**Assigned task**
Below are some records. Return exactly their lines from the one containing "This screenshot has height=528, width=800." through the one containing "the 183.968 votos", and drop the pictures.

------------------------------------------------------------------------

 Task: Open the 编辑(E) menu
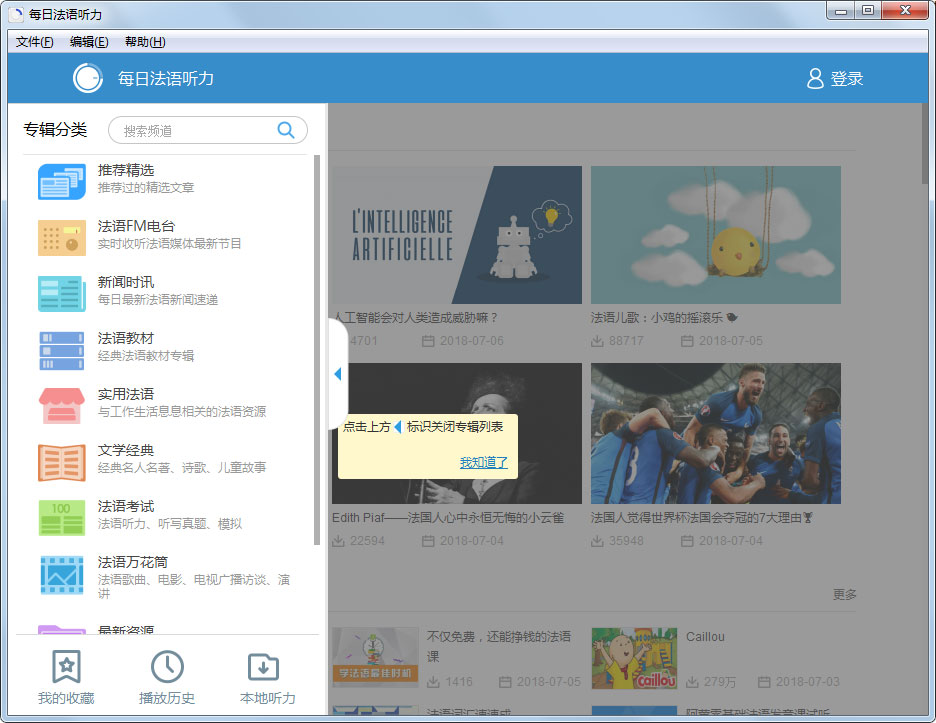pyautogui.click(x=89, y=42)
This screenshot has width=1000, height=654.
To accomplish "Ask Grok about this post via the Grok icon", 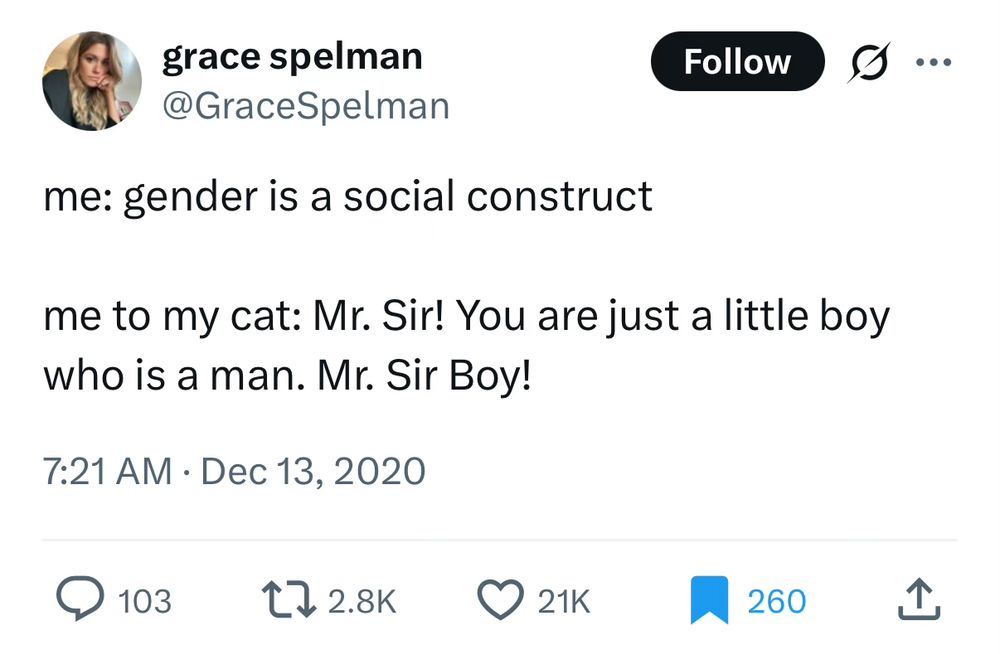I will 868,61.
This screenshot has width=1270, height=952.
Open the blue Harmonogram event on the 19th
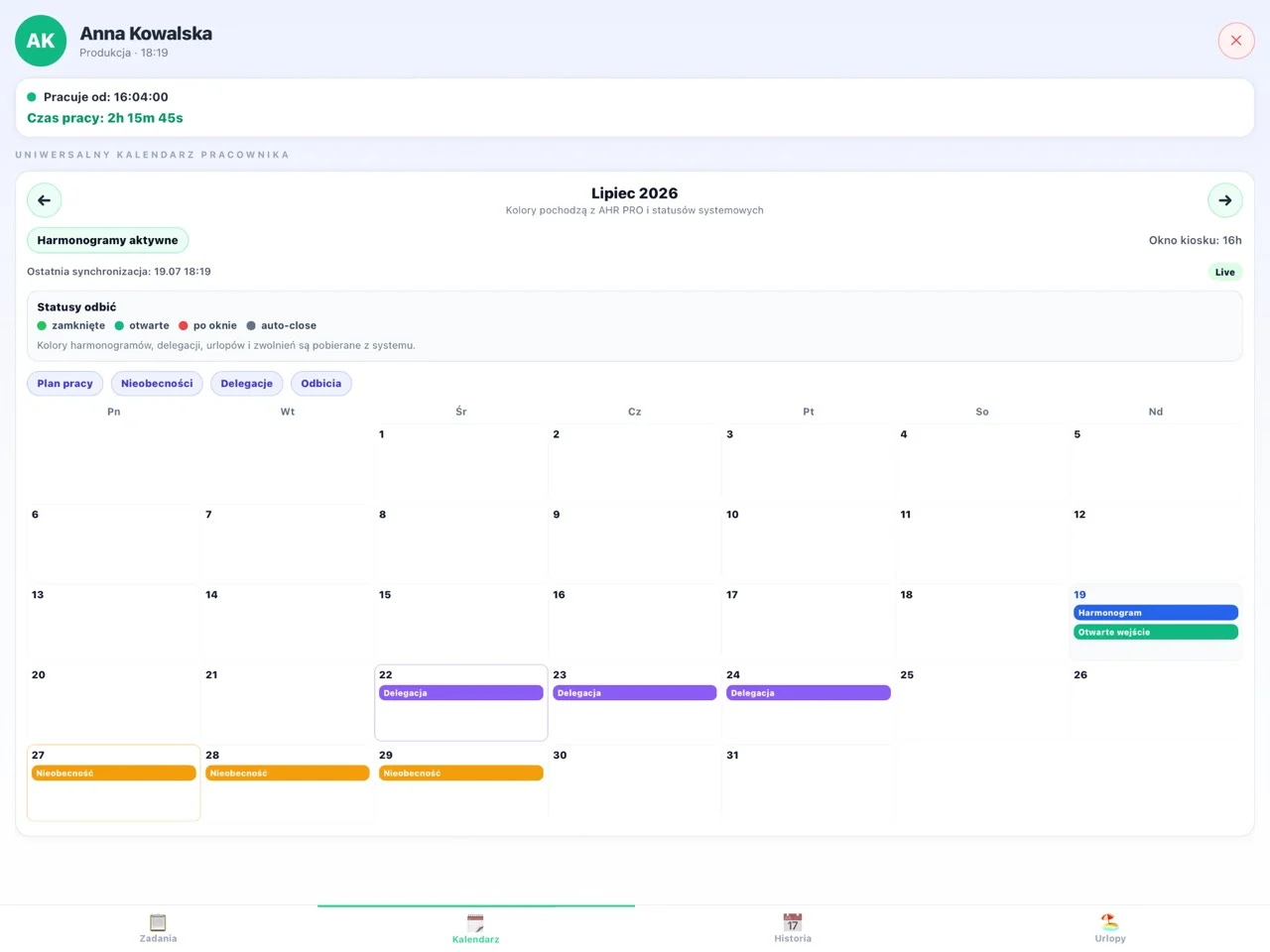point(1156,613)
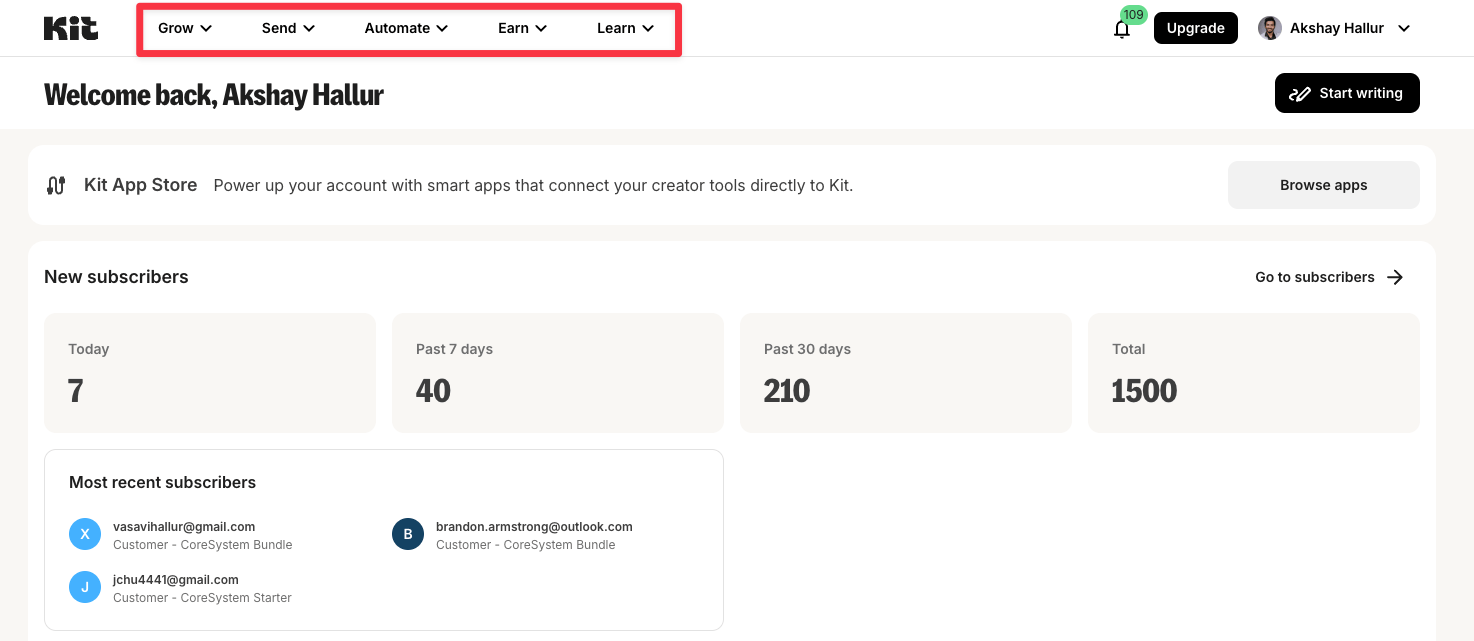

------------------------------------------------------------------------

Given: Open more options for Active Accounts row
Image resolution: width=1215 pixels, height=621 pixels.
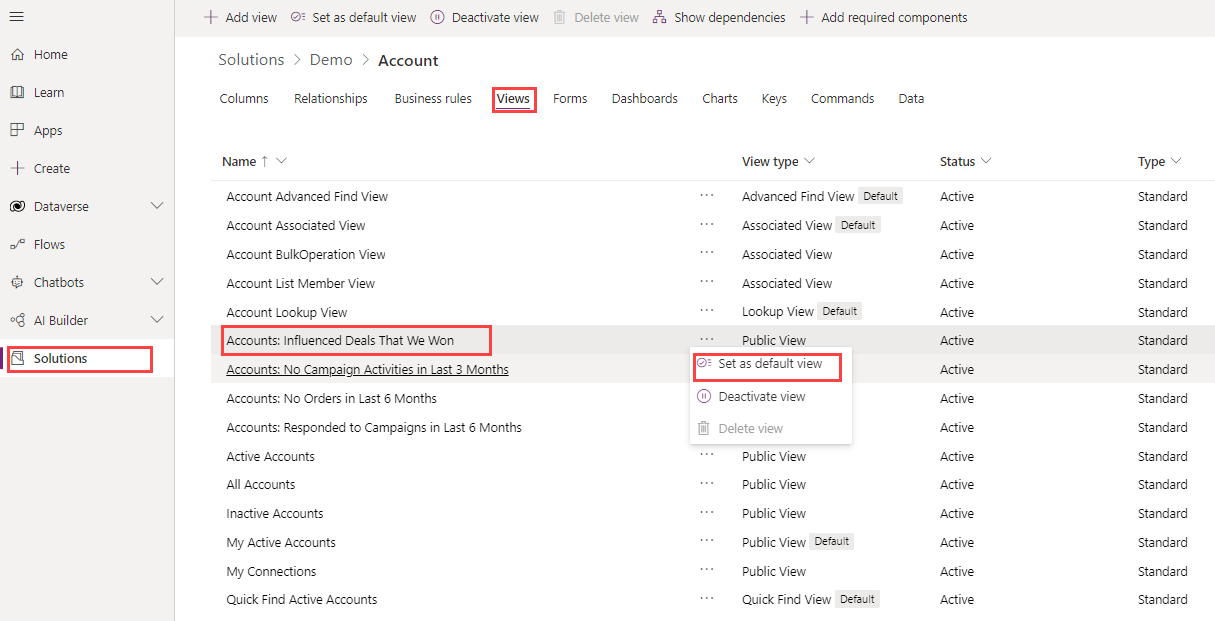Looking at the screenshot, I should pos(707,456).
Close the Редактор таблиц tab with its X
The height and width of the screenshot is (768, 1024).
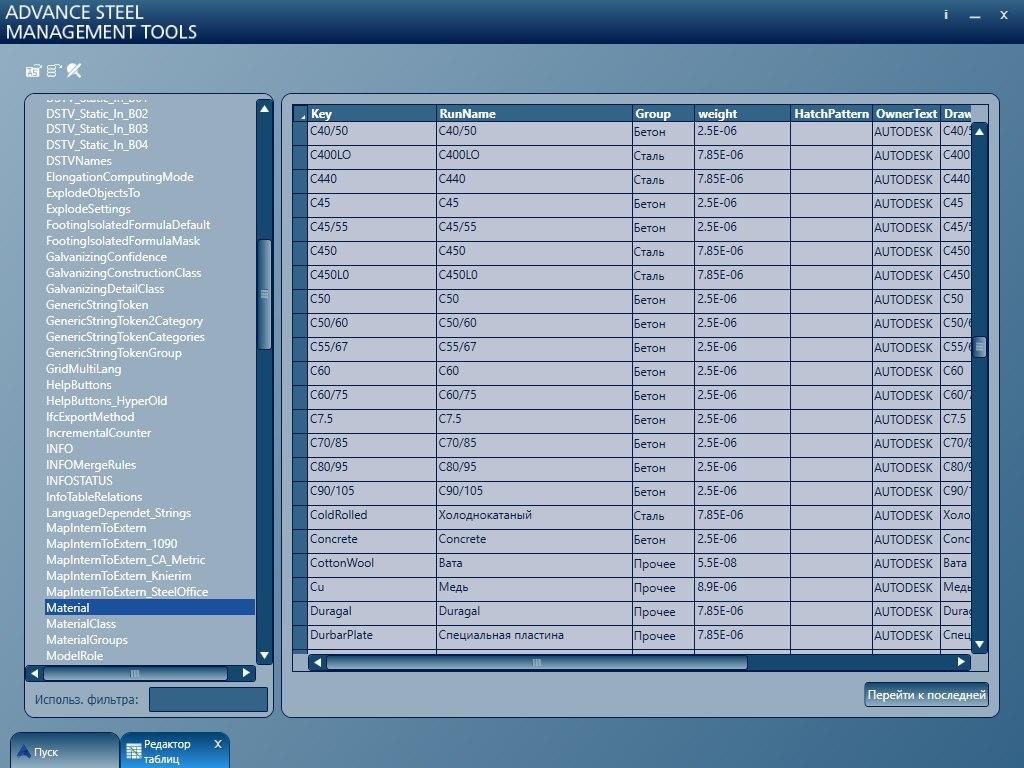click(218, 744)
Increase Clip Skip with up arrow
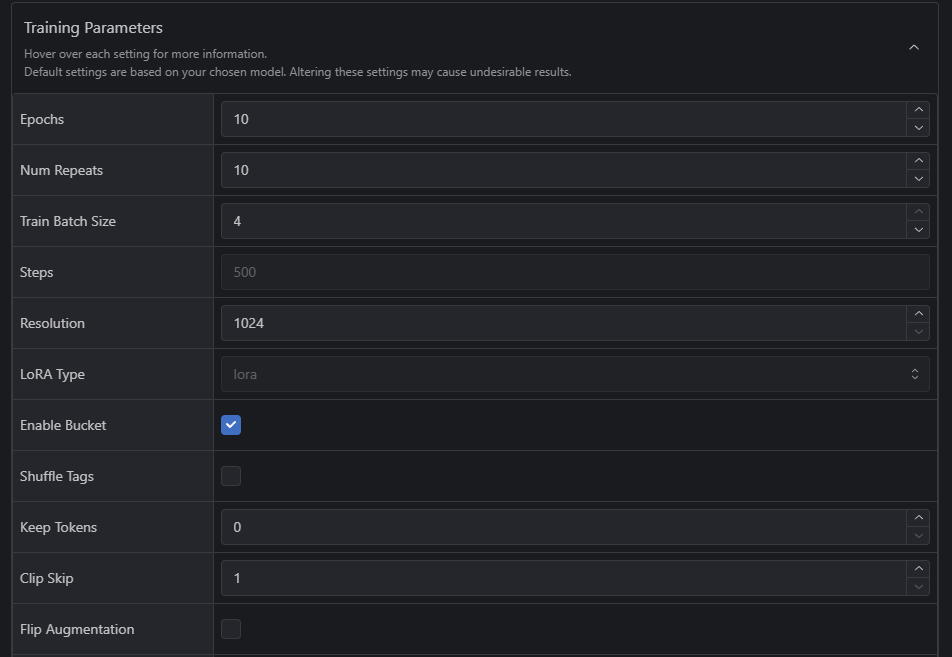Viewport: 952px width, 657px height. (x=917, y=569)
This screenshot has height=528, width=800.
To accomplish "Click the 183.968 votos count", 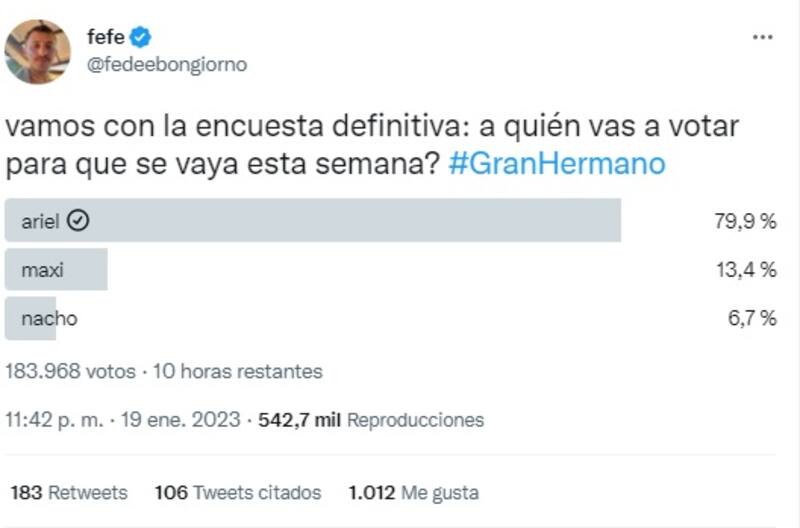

------------------------------------------------------------------------

**Written answer**
This screenshot has height=528, width=800.
To accomplish "Click the 183.968 votos count", 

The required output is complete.